The third quarter of 2009 should be the next quarter to show positive growth for the U.S. economy, according to 51 percent of respondents. Another 22 percent said they expect positive growth in the fourth quarter, while 18 percent see it earlier, in the second quarter. Six percent do not expect positive GDP until 2010.
Take the CNBC Trillion Dollar Survey
The government is viewed by 73 percent of respondents as being on the right track in the way it is addressing the financial crises, but the Obama administration is expected to handle it better. Fifty-three percent expect the Obama team to do a better job than the current administration, while another 38 percent expect it to be about the same. Just 9 percent believe the new Administration will be worse.
If US Federal Reserve Chairman Ben Bernanke were to receive a grade for his efforts, those surveyed would give him a weighted B- or 81.6 percent, slightly worse than the B he received in February in an earlier survey.
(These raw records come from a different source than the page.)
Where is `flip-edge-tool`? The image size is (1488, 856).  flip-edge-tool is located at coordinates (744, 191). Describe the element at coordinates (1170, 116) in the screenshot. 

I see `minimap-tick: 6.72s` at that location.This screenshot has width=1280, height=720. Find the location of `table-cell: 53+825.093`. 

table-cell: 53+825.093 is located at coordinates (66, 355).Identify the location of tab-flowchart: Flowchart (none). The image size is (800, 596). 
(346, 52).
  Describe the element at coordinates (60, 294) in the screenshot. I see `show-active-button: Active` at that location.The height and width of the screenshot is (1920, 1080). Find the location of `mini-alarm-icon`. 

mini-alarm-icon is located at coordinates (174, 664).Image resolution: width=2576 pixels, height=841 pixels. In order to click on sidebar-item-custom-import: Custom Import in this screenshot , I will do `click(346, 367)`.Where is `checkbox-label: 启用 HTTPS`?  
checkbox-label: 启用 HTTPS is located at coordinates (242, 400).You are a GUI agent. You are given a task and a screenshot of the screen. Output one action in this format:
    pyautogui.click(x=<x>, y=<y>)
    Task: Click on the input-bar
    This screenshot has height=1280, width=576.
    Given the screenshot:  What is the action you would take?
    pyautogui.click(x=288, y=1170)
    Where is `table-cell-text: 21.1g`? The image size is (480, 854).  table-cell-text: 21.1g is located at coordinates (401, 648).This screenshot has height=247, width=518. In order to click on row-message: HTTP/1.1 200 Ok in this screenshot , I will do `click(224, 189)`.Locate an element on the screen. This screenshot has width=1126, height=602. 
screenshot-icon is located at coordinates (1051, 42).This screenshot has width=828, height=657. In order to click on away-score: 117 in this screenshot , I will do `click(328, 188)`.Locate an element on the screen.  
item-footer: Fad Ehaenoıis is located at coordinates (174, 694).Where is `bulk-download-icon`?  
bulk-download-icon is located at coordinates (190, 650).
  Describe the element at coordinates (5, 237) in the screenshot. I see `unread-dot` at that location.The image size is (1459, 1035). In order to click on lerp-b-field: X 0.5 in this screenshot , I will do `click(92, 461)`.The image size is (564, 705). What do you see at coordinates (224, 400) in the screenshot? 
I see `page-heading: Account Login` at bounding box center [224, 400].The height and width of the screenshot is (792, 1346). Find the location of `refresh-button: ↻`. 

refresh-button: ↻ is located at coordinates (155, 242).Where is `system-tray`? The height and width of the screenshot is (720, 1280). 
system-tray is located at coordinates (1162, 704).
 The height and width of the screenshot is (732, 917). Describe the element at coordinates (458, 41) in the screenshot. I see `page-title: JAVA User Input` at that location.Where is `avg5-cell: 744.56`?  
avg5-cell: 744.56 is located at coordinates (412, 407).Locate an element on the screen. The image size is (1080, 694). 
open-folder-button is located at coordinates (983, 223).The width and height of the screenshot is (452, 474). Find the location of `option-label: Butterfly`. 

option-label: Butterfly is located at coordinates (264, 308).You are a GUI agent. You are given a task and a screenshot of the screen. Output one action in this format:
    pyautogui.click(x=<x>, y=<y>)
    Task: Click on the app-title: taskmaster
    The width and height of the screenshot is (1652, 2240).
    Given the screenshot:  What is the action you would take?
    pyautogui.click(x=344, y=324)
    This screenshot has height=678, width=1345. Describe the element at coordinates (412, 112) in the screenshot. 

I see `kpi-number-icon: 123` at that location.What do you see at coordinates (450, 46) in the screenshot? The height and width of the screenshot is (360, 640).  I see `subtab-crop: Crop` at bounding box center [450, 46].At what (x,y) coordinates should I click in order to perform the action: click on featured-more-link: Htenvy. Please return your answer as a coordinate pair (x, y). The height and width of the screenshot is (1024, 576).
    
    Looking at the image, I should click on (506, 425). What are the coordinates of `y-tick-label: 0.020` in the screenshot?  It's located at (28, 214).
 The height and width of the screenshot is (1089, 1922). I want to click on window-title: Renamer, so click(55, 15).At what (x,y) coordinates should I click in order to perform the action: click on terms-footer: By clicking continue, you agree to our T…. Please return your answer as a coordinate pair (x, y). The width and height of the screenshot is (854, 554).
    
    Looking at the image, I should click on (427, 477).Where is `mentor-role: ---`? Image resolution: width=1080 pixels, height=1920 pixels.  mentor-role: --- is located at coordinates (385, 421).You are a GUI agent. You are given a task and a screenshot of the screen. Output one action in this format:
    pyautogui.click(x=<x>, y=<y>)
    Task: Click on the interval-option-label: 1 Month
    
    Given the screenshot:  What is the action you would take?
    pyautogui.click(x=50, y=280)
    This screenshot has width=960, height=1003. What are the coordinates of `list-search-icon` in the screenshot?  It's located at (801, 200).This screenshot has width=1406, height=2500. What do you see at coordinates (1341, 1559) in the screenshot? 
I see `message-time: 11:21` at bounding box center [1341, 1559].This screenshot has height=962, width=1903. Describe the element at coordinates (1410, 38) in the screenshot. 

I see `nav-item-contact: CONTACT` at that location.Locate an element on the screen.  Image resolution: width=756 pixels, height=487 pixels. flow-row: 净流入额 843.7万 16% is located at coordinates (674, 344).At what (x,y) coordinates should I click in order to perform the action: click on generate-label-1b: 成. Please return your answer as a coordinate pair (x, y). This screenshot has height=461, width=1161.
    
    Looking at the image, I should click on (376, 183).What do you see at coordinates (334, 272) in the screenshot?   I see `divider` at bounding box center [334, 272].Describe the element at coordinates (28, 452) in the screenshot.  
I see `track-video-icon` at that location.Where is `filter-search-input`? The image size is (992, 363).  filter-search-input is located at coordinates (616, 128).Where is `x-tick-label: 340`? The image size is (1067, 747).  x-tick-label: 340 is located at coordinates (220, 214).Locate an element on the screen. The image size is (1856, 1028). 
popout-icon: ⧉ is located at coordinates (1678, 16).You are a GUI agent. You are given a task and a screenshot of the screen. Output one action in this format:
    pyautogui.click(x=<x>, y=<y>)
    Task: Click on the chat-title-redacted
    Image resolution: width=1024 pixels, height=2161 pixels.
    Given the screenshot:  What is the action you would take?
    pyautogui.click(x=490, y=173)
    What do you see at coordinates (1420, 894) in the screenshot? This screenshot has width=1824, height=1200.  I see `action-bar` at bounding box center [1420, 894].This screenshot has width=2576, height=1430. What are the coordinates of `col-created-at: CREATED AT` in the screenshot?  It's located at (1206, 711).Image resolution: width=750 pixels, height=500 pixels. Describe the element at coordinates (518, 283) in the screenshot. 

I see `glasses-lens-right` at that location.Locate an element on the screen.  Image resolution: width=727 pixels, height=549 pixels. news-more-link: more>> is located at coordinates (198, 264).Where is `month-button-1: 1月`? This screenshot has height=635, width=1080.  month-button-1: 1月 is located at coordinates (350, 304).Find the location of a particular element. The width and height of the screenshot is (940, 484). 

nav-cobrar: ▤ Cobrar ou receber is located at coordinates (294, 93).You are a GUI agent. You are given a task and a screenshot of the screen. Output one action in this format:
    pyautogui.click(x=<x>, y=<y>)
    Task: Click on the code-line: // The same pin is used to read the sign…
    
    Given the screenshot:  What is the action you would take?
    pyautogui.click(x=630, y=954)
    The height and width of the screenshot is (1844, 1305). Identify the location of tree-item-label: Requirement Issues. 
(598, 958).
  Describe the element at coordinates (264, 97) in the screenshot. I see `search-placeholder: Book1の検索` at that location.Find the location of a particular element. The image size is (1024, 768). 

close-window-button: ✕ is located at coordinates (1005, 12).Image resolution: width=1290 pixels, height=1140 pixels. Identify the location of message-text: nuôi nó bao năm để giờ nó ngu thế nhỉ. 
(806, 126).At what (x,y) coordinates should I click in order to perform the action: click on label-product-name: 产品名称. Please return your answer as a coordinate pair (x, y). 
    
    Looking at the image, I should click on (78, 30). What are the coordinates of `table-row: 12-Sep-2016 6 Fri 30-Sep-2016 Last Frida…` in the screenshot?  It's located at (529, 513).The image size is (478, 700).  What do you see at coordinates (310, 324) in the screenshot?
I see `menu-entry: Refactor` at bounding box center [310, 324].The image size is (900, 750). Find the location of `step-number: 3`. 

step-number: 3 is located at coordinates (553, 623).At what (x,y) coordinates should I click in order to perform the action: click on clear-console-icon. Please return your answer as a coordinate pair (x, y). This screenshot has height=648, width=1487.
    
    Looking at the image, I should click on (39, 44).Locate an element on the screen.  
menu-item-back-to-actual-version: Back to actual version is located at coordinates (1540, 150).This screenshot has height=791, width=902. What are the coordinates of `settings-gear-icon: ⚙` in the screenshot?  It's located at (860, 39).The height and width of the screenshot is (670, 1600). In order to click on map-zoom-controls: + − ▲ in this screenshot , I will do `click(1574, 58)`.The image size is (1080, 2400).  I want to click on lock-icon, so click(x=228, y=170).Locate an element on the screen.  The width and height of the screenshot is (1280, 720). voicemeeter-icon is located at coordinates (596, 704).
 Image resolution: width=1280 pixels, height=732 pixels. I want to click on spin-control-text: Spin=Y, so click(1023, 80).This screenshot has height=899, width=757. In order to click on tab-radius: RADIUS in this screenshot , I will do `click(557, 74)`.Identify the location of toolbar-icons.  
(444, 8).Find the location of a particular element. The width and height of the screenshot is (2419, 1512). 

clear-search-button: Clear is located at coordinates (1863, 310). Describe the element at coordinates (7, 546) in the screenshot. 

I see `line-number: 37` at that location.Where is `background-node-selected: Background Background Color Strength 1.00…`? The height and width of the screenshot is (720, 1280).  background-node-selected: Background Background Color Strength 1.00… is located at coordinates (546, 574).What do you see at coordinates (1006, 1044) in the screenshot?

Treasury Secretary Hank Paulson, though, gets a solid C, or 73.3 percent. He wasn't graded in earlier surveys.
Respondents expect oil to average $50 to $75 a barrel in 2009 by 56 percent, while 42 percent see it in the $30 to $50 range. Not one participant expected oil to average above $75 per barrel, while two percent saw it at less than $30.
The Fed funds rate, now effectively at zero, is expected to stay that way in 2009 by 18 percent of respondents. But the majority see it moving higher. Twenty-nine percent expect it to be at 0.25. Another 14 percent see it at 0.50 percent, and 18 percent expect it to be 1 percent. Just 15 percent expect it to be higher than 1 percent.
History
The S&P 500 was down 38.5 percent for 2008, beaten down by the financial crises and sinking economy. Expectations a year ago, however, were still fairly positive. Respondents to a survey, released Jan. 3, 2008, mostly expected stocks to be higher by the end of 2008.
Five percent expected an unchanged market and just 8 percent expected the S&P to be lower. Twenty-five percent expected the S&P to be higher by 10 percent or more.